A deslumbrante beleza interior do Planeta Niemeyer

Atualizado em 6 de dezembro de 2012 às 19:39

Para além das curvas femininas de suas obras, o gênio brasileiro combateu o bom combate

"Função sem beleza é uma merda"

E Niemeyer cumpriu enfim, quase aos 105 anos, o destino para o qual estamos condenados desde que nascemos: a morte.

“A vida é um sopro”, disse ele certa vez. Acabou sendo este o nome de um documentário sobre ele. Colocarei no pé deste texto, e recomendo fortemente que seja visto.

Sobre seu tamanho como arquiteto, não há o que discutir. Sua influência na arquitetura moderna é reconhecida em todo o mundo. Na noite de ontem, a cobertura de sua morte era o principal destaque do site do Guardian.

Niemeyer inovou, em escala planetária, com suas curvas inspiradas nas mulheres brasileiras. Isso já estava presente em seu primeiro grande trabalho, o bairro da Pampulha, em Belo Horizonte, uma encomenda do então governador de Minas Juscelino Kubitschek, em 1940, quando Niemeyer tinha 33 anos.

Foi por encomenda do próprio JK, anos depois, que Niemeyer faria um trabalho de repercussão épica, o projeto da nova capital, Brasília. Lá estava sua marca única e pessoal, as curvas que causaram deslumbre e, em menor medida, controvérsia em torno da questão de qual era a prioridade de Niemeyer — a beleza simplesmente decorativa ou a beleza funcional.

Ele próprio participava do debate. Citava as pirâmides, “sem sentido”, mas esplêndidas. “O que fica na arquitetura é a beleza. A função sem beleza é uma merda.”

Muito antes da globalização Niemeyer se internacionalizaria graças a seu talento extraordinário. Entre as obras que fez no exterior, estão o prédio da ONU em Nova York, a sede do jornal Humanitèe em Paris e a galeria de arte Serpentine em Londres.

Mas o que mais me fascina é o ser humano atrás do arquiteto revolucionário.

Até o final da vida, ele manteve em seu escritório de trabalho, ao alcance das mãos encarquilhadas, um pequeno cartaz vermelho no qual estava escrito: “Fodido não tem vez”.

A  consciência dessa verdade doída fez de Niemeyer um pessimista e um comunista. Ele repetia uma indagação de Sartre sobre se o mundo não teria ficado melhor sem a ocupação humana. Contava que uma vez sonhara que seu Rio de Janeiro ficara em seu estado natural, sem a predação humana, e aí dera razão a Sartre.

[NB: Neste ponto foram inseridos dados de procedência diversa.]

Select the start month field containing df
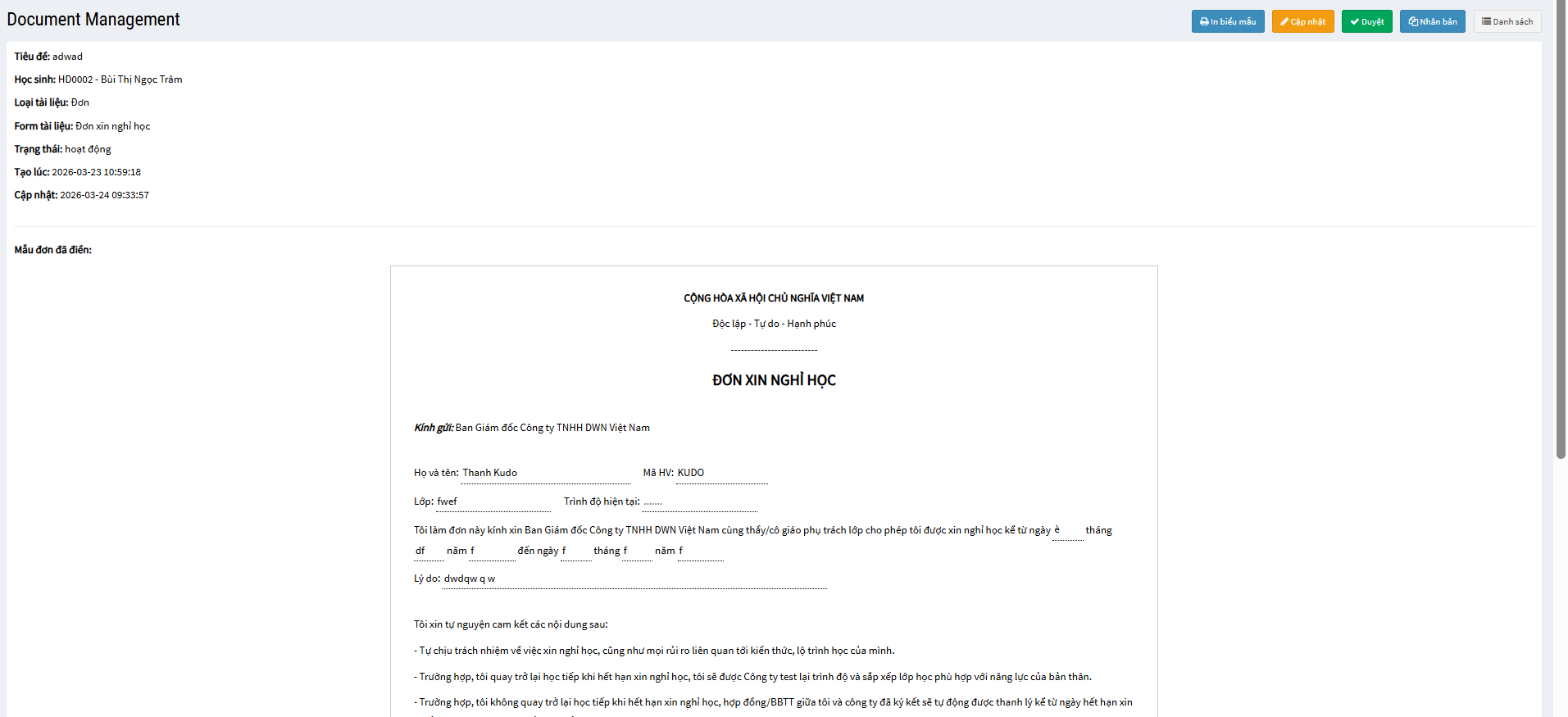Image resolution: width=1568 pixels, height=717 pixels. click(x=429, y=551)
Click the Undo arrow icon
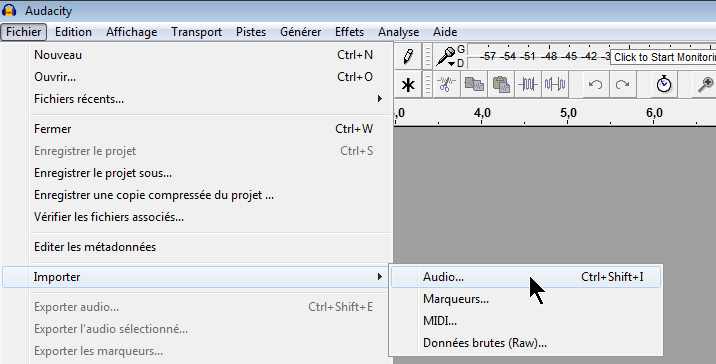This screenshot has height=364, width=716. tap(595, 84)
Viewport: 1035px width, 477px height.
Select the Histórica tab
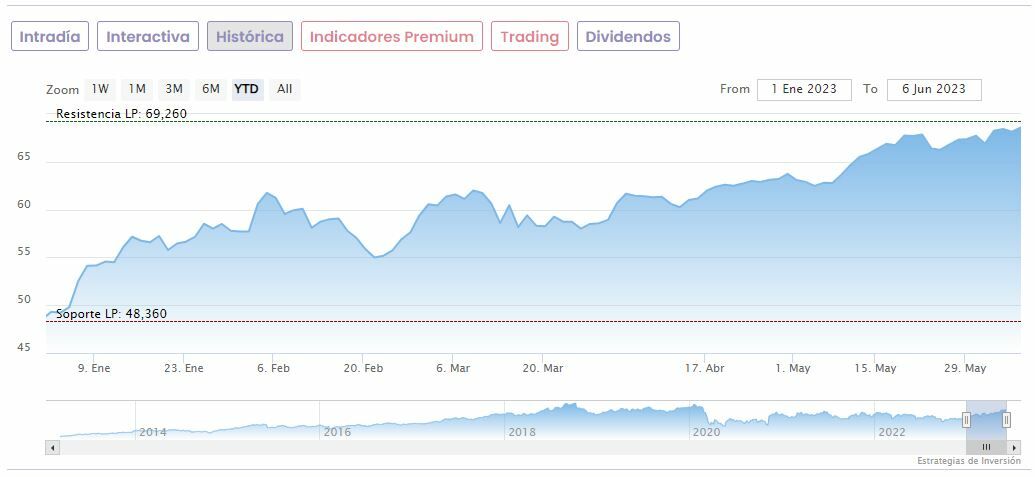[250, 37]
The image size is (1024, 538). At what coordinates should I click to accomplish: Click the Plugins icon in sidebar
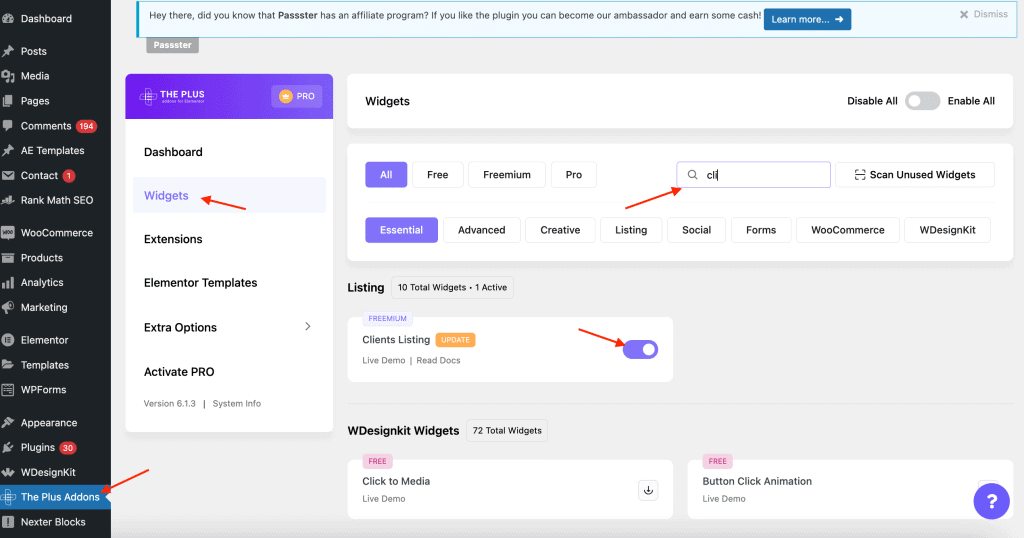tap(8, 448)
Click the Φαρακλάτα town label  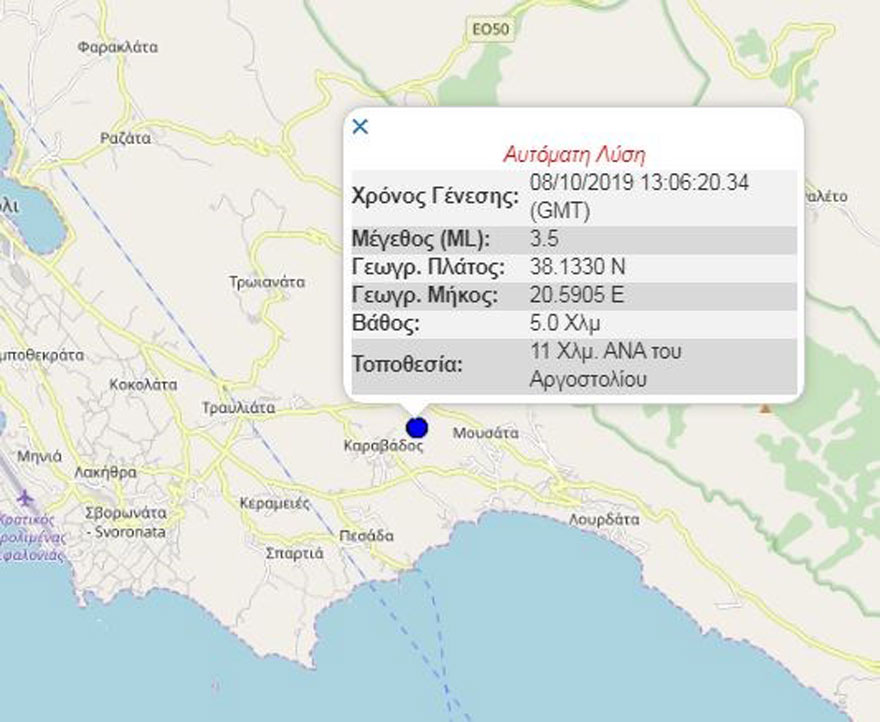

A beleza na obra de Niemeyer tinha um endereço: os “fodidos”, para usar sua própria palavra. “Eles não vão desfrutar nada na arquitetura, mas ao passarem por um lugar podem ter um instante de admiração e encanto”, afirmava.

Niemeyer aderiu ao Partido Comunista em 1945. Dera abrigo em seu estúdio no Rio ao líder comunista Luiz Carlos Prestes, perseguido pela polícia, e acabara se encantando com suas ideias.

O Museu da Arte Contemporânea de Niterói, uma das obras primas de Niemeyer

Permaneceu comunista até o fim da vida, o que levou Fidel Castro a dizer que os dois eram os últimos comunistas vivos. A ditadura militar nascida em 1964 tornou o Brasil irrespirável para Niemeyer: seu escritório foi saqueado, a revista que dirigia foi fechada e as encomendas sumiram. Ele acabaria se exilando, e só retornaria nos anos 1980, com a abertura política do final da ditadura.

Mas no Planeta Niemeyer o comunismo era uma espécie de boteco carioca. Não havia monopólio de ideias e opiniões, e conviviam pessoas das mais diversas ideologias. “Tenho muitos amigos reacionários, e eles passaram a vida achando que eu estava errado, e eu achando que eles estavam errados.”

No Planeta Niemeyer, os diferentes conviviam fraternalmente, tolerantes, respeitosos, formando uma irmandade caótica mas integrada. Não era um planeta exatamente funcional — mas quem poderá negar sua fulgurante beleza humanitária e compassiva?